Nottingham Hellfire Harlots Roller Derby
- Metro area: Nottingham
- Country: United Kingdom
- Founded: 2010
- Dissolved: 2023
- Track type: Flat
- Venue: Nottingham Trent University
- Affiliations: WFTDA
- Website: www.hellfire-harlots.co.uk

= Nottingham Hellfire Harlots Roller Derby =

Roller derby league

Nottingham Hellfire Harlots Roller Derby was a flat track roller derby league based in Nottingham, England. Founded in April 2010, the league had two travel teams who played against teams from other leagues. It was a member of the United Kingdom Roller Derby Association (UKRDA) and the Women's Flat Track Derby Association (WFTDA). The league announced their disbanding on 3 August 2023, citing the difficulties with continuing to run a grassroots sports team.

==History==
The league was founded in May 2010 by seven former members of Nottingham Roller Derby. The main focus was to create a driven and, most importantly, competitive amateur sporting team. They initially trained at Sport Nottingham, but lost access to the venue and, after a long search, moved to the Djanogly City Academy before finally setting up their permanent home at Southglade Leisure Centre.

In December 2011, the Hellfire Harlots won the Broxtowe Sports Club of the Year award. Later that year, the league joined the UK Roller Derby Association. In October 2012, the Harlots were accepted as a member of the WFTDA Apprentice Program, and became a full member in December 2013.

In May 2014, the Hellfire Harlots took part in the Nottingham Playhouse's tribute to Torvill and Dean, Mass Bolero, and can be seen towards the end of the piece.

In February 2015, the Hellfire Harlots won their first British Champs game against Hot Wheel Roller Derby in their first Tier 2 British Roller Derby Championships.

The Hellfire Harlots also took part in their first WFTDA tournament, "A Skate Odyssey", hosted by GO-GO Gent Roller Derby, in Ghent 15–17 May 2015.

In April 2016, the Hellfire Harlots took part in West Track Story IV, hosted by Nantes Roller Derby, in Nantes.

In January 2017,  the Hellfire Harlots took part in WFTDA tournament Slip It, hosted by Roller Derby Caen, in France 28-29 January. The same year the league hosted their first European Track Attack 2017 tournament at Lee Westwood sports centre located at Nottingham Trent University. Teams featured were Brussels Derby Pixies, Dundee Roller Girls and Leeds Roller Derby. In November 2017, the Hellfire Harlots took part in Brabo Cup, hosted by Antwerp Roller Derby, in Belgium.

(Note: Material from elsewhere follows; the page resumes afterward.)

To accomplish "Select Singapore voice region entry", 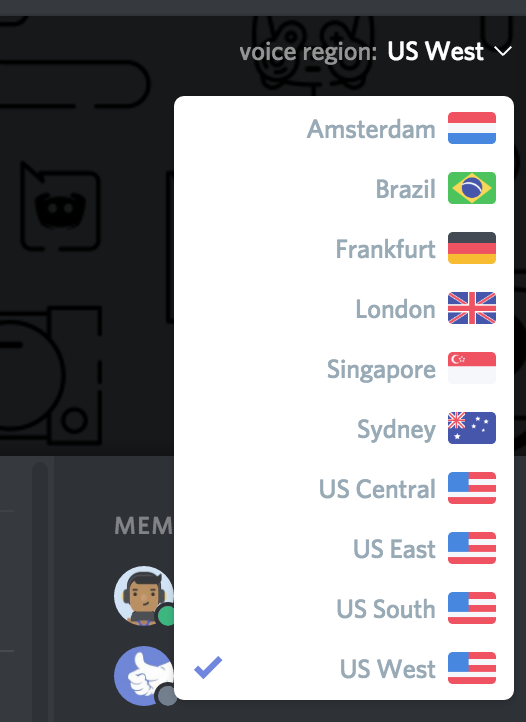I will [344, 368].
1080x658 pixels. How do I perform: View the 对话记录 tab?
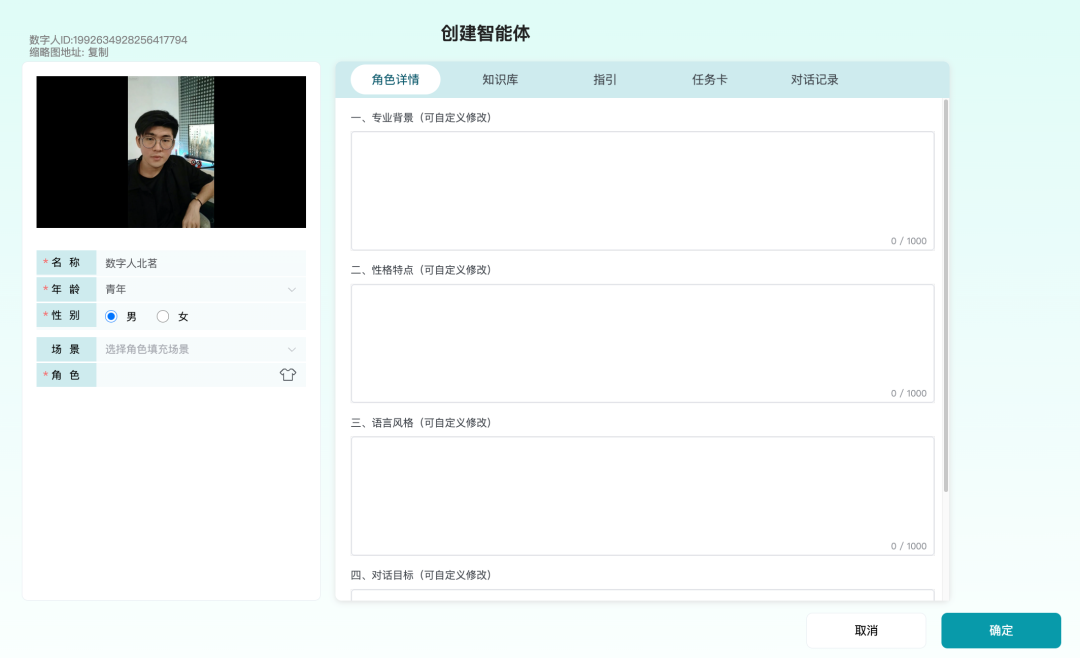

In April 2018 saw the Hellfire Harlots return to West Track Story VI tournament, hosted by Nantes Roller Derby. Hellfire Harlots took the win after winning every single one of their games. In October 2018, the league hosted for the second time their European tournament Track Attack 2018 at Lee Westwood sports centre. Teams featured were Antwerp Roller Derby, Amsterdam Roller Derby and Crime City B Team.

In September 2018, the Hellfire Harlots hosted 'Harlot Fest', a night of celebrating local music in Nottingham.

The league consisted of skaters, non-skating officials and referees. As with most roller derby leagues (especially outside of North America), they were non-profit and funded by both league membership and fundraising activities. The league had a committee made up of current league members, and all positions were voluntary. The main ethos was "by the skaters, for the skaters". The team motto encompassed this; "Together. All of us."

== National Team Representation ==
The league's el VISIOUS skated for Team England at the 2011 Roller Derby World Cup.

At the 2018 Roller Derby World Cup, Katie Tokarski was part of the Team Ireland Roller Derby training squad.

==WFTDA rankings==

| Season | Final ranking | Playoffs | Championship |
|---|---|---|---|
| 2014 | 142 WFTDA | DNQ | DNQ |
| 2015 | 173 WFTDA | DNQ | DNQ |
| 2016 | 280 WFTDA | DNQ | DNQ |
| 2017 | 137 WFTDA | DNQ | DNQ |
| 2018 | 95 WFTDA | DNQ | DNQ |
| 2019 | 77 WFTDA | DNQ | DNQ |
| 2020 | 77 WFTDA | DNQ | DNQ |

- Please note that rankings were suspended in March 2020 in light of the COVID-19 pandemic.